Again he opened the book. Bits of printed verse dropped out of it. Jane had sent him this, “One who never turned his back, but marched breast-forward.”
Well, he had turned his back. That day in the snow. The thought gripped him. Made him white and sick. He stood up, praying again in an agony of mind, “Bring me back.”
He opened the book and read of Jane, and of himself as he had once been. He skipped the record of his college days, except where he found such reference as this: “Little Jane is growing up. She met me at the station and held out her hand to me. I used always to kiss her, but this time I didn’t dare. She was different somehow, but some day I’ll kiss her.”
And this: “Jane is rather a darling. But I am beginning to believe that I like ’em fair.” That was when he had a terrible crush on Florence Preston, whose coloring was blue and gold. But it hadn’t lasted, and he had come back to Jane with a sense of refreshment.
He found at last the pages given over to those first days after he had been admitted to the Washington bar, and had hung out his shingle.

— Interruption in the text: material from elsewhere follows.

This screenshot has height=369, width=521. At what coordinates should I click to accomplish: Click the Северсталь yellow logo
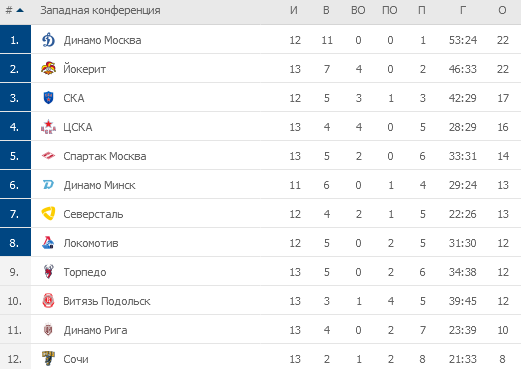tap(48, 214)
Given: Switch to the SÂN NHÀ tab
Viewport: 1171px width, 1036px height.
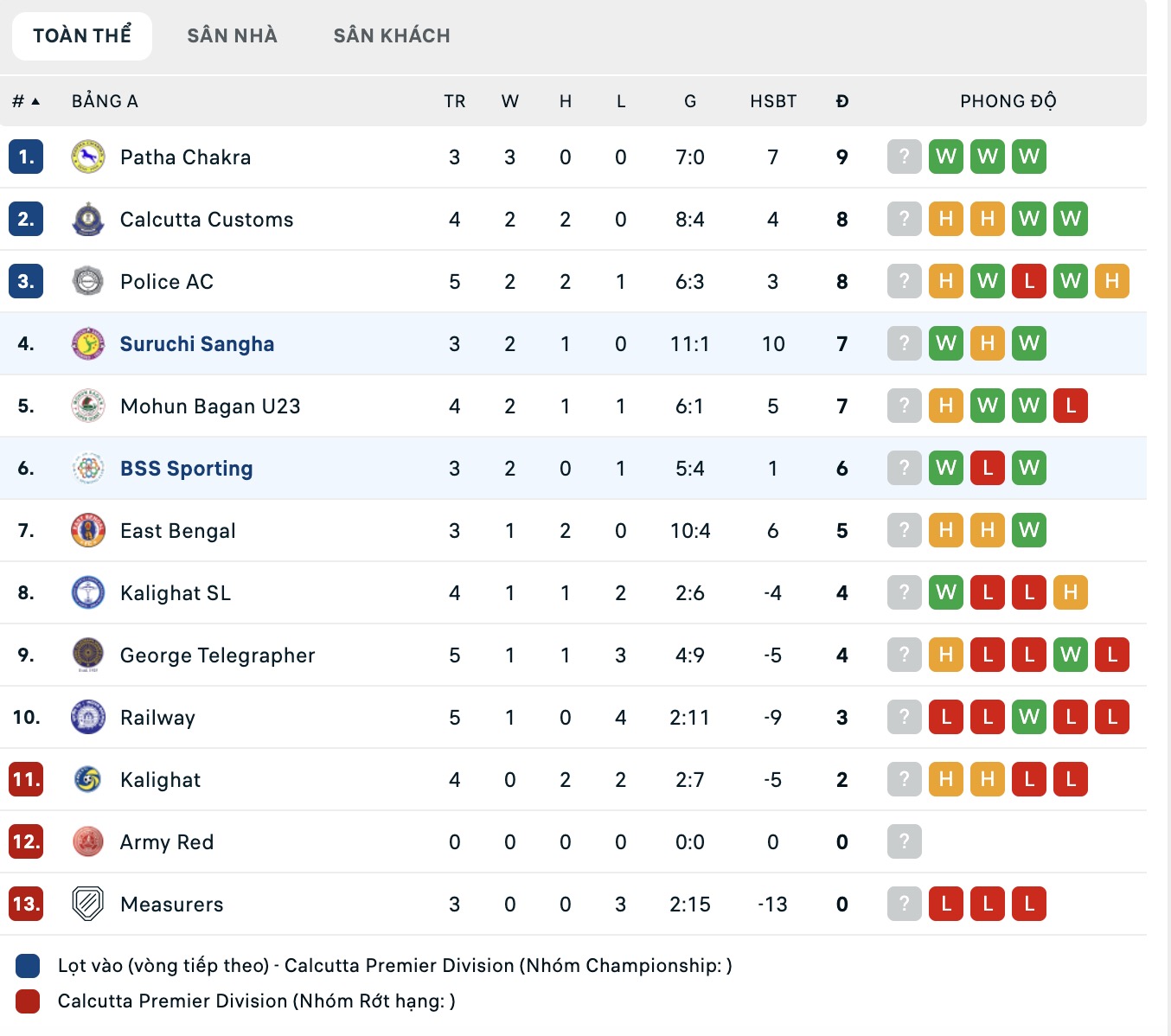Looking at the screenshot, I should (231, 35).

“Sat at my desk all the morning. Great bluff. One client received with great effect of busy-ness. Had lunch with a lot of fellows—pancakes and sausages—ate an armful. Tea with three débutantes at the Shoreham—peaches. Dance at the Oakleys’ in Georgetown. Corking time. One deadly moment when the butler took my overcoat. Poor people ought not to dance where there are butlers.”
Remembering that incident, he leaned back in his chair and laughed. The Oakleys had all the money in the world, and a background of aristocracy. Evans’ overcoat was rusty and shiny at the elbows. The butler, a recent importation from London, had been imposing in knee-breeches and many buttons. His manner had been perfect, but Evans had been aware of the servant’s scorn of rustiness and shininess. Then his own good sense had come to the rescue, and he had gone in and had danced with as light heels as the rest of them.
He found more than one reference to his poverty. “I shall have to stop eating, or I can’t wear my evening clothes. And I can’t afford new ones. Jane says she hates to have me lose weight—that I look big and beautiful now like Michelangelo’s David at the Corcoran. I don’t know whether she is in earnest. One never knows. Her eyes never tell.”
And again: “If I had money enough, I’d ask Jane to marry me. But I can’t pay for Huyler’s and matinée tickets. And anyhow, I’m sure she wouldn’t have me. Not right off the bat. We’re made for each other all right. And some day, if she doesn’t know it, I’ll make her.”
There were spring days with Jane. “Gee, but it’s good to be alive. Jane and I walked down to the glen this morning. Picked wild flowers, dogtooth violets, hepatica, anemones; and we sang—with nobody to hear us. I let out my voice—in the Toreador’s song, and Jane sat there and looked and listened, and said when I had finished, ‘It’s like the opera, Evans.’ I believe she meant it, and she didn’t want me to stop.... I felt pretty fine to have her there, liking it.... Oh, she’s a darling. I wanted to tell her, but I didn’t.”